[TEXTO MOSTRADO]:
────────

Desde la puerta abierta de la Fonda Los Paisitas se escucha un bolero de Juan Arvizu, se ven relojes antiguos, cámaras de rollo, radiecitos de perilla, cuadros religiosos y dos bicicletas colgadas del techo. Todo convive en un mismo espacio que huele a café recién colado, a aguardiente y a historias contadas con calma. “Aquí tengo de todo. Lo que me gusta ver, oír y recordar”, dice Héctor de Jesús Ochoa Álvarez, un hombre de 80 años que ha hecho de su negocio un pequeño museo paisa.
Nació a pocos pasos de allí, en una casa anaranjada que señala con orgullo. Se fue del pueblo varias veces, fue carnicero, cobrador, empleado en la fábrica Noel y cuidador de bestias, pero siempre volvió. Hasta que hace más de dos décadas, decidió quedarse para siempre. “Este negocio lo abrí en 2001, con 300 pesos y un par de cuadritos. No tenía nada más, pero tenía ganas”, recuerda.
Con paciencia llenó las paredes: botas de montar, carrieles, teléfonos de disco. Todo lo que encontraba o compraba en el pueblo o en Medellín se volvía parte de la decoración. Así se consolidó la fonda-museo, un lugar que parece contar la historia de varias generaciones a través de sus objetos. “Yo no tenía con qué montar algo grande, entonces empecé a poner cositas viejas. Ahora no cabe un cuadro más”, dice entre risas.
Hoy Los Paisitas es punto de encuentro para caminantes, vecinos y turistas que llegan a descubrir un rincón donde todo tiene una historia. “Aquí entra todo el mundo, desde los de 17 hasta los de 80 años. Vienen a jugar cartas, a conversar, a escuchar música. Yo los atiendo a todos con cariño”, cuenta don Héctor, quien abre cada mañana a las ocho y cierra cuando el último cliente se va.

────────

(Listado guardado)
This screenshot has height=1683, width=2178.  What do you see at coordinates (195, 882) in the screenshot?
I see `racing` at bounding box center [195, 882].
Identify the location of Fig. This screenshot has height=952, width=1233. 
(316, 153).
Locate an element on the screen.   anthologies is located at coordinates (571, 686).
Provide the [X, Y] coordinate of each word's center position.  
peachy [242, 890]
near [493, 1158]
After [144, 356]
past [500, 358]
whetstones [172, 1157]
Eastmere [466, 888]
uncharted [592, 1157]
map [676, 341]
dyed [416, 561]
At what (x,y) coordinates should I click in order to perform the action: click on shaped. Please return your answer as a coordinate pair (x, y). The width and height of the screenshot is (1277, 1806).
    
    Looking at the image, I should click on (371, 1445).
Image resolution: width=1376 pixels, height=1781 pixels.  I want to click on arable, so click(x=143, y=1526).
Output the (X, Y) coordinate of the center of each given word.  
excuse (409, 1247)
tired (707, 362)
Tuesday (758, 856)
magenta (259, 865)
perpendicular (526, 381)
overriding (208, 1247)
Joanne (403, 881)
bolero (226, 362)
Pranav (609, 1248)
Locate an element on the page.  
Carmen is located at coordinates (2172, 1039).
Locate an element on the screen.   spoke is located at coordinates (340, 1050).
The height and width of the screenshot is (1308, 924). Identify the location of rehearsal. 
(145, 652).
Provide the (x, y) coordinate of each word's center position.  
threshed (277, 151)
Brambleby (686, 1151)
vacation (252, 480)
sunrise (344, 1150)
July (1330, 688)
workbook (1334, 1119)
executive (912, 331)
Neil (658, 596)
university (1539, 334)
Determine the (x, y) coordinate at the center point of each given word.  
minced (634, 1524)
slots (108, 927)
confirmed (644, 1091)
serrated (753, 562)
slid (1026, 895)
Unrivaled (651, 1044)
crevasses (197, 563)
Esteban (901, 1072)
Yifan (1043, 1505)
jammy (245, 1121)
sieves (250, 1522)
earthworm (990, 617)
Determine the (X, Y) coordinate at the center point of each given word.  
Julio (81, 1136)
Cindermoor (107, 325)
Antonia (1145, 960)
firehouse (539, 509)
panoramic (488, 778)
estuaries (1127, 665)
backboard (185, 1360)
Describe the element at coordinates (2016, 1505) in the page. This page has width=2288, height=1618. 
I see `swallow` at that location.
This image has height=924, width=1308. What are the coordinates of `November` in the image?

────────

[TAREA PENDIENTE 1]:
Responde a partir del texto sobre la Fonda Los Paisitas:
(a) ¿Con qué abrió don Héctor su negocio en 2001?
(b) ¿A qué hora abre la fonda cada mañana?
(c) ¿Cuántas bicicletas cuelgan del techo?
[TAREA PENDIENTE 2]:
Indica si cada afirmación concuerda con el texto sobre la Fonda Los Paisitas y cita las palabras que lo deciden:
(a) Héctor trabajó en la fábrica Noel.
(b) La fonda cierra a una hora fija cada noche.
(c) Héctor nació en una casa verde.
[TAREA PENDIENTE 3]: Escribe la continuación del texto sobre la Fonda Los Paisitas a partir de su último párrafo.

[RESPUESTA 1]:
(a) Con 300 pesos y un par de cuadritos.
(b) A las ocho.
(c) Dos.

[RESPUESTA 2]:
(a) Sí: "empleado en la fábrica Noel".
(b) No: "cierra cuando el último cliente se va".
(c) No: "en una casa anaranjada".

[RESPUESTA 3]:
Recuerda que al principio pensó llamarla Mil huevonadas, en tono jocoso, porque no sabía cómo describir el surtido tan variado que tenía. Pero una vecina le regaló un pequeño retablo con el nombre Fonda Los Paisitas, y así se quedó. Luego formalizó el negocio ante la Cámara de Comercio de Medellín para Antioquia, un paso que considera fundamental. “Desde el primer día estoy afiliado. Eso es importante porque el negocio queda reconocido, y uno puede decir con orgullo que trabaja derecho”, afirma.
El tiempo ha pasado, pero él sigue firme detrás del mostrador. No tiene empleados, aunque a veces lo ayudan sus hijos o su yerno cuando la rodilla le molesta. Su esposa, maestra en una escuela rural, y sus cuatro hijos lo visitan cada quince días. “Mis hijos son mi orgullo. Todos estudiaron, todos son buenos conmigo, pero yo no me voy de aquí. Este es mi lugar”, afirma.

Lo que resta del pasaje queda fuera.